The bank identifies four key factors eroding the Chancellor’s £9.9 billion fiscal headroom: changing market conditions adding £2-3 billion to borrowing, the US trade war impact costing approximately £5 billion, potential productivity growth downgrades adding around £15 billion, and policy U-turns on winter fuel allowance and welfare reforms costing up to £9.5 billion.
Deutsche Bank suggests spending cuts have reached their "political limits" following recent pushback, meaning tax increases will likely bear the burden of fiscal consolidation.
"We continue to see GBP 10-15bn in tax hikes announced as part of the forthcoming Budget. But this should now be seen as the floor for tax hikes in the autumn. The risk is that Chancellor Reeves needs to dig deeper to deliver even more," the bank said in a note.
The analysis outlines several potential revenue-raising measures, including extending fiscal drag (£7 billion), council tax reform (£1 billion), raising the Bank Levy (£1.5 billion), and targeting pension tax relief (£2 billion).

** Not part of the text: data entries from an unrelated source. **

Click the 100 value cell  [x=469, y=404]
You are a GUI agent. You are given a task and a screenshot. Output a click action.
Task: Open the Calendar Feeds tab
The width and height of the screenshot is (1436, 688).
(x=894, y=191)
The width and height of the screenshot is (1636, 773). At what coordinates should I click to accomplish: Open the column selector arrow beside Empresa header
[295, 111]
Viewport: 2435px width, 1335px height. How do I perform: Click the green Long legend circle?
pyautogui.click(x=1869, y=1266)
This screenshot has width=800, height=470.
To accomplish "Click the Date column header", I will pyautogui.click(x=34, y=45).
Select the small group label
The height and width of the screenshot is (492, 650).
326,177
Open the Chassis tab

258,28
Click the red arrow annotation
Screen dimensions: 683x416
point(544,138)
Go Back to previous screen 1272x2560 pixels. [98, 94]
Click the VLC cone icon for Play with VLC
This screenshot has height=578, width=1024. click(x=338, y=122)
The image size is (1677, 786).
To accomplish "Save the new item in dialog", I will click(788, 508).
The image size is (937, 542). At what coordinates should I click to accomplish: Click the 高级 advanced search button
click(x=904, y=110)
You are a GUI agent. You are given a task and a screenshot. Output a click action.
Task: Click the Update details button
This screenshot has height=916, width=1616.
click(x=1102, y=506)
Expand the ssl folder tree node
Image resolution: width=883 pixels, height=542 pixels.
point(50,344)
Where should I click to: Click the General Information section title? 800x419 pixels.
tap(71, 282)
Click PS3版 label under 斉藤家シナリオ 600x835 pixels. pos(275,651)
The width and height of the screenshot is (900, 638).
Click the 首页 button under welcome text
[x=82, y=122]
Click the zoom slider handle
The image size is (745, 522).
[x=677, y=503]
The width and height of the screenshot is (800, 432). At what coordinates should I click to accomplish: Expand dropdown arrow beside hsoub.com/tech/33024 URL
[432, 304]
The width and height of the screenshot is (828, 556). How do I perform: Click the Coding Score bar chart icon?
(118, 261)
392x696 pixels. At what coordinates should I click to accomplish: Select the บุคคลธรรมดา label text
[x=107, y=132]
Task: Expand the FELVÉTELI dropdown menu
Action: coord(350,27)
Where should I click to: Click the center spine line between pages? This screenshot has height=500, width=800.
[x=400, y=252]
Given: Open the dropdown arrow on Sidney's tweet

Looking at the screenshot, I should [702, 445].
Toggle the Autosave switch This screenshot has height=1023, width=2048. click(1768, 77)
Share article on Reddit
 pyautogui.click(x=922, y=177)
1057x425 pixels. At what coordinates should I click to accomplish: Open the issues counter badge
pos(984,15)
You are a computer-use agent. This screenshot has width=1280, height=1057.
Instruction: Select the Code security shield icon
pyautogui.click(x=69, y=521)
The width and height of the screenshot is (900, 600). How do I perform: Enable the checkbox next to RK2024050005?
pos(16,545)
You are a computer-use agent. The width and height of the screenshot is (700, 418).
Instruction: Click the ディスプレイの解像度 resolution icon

The report indicates the Chancellor could also pursue deregulation initiatives and leverage recent trade deals with India and the EU to boost growth projections, potentially adding £2.5 billion in revenues by 2029/30.
Additional efforts to close the tax gap could generate another £2-3 billion.
Deutsche Bank warns that if the fiscal hole exceeds £20 billion, the government may need to break its manifesto pledge not to raise key taxes, with employee National Insurance Contributions being the most likely target for reversal of recent cuts – a move that could raise nearly £20 billion.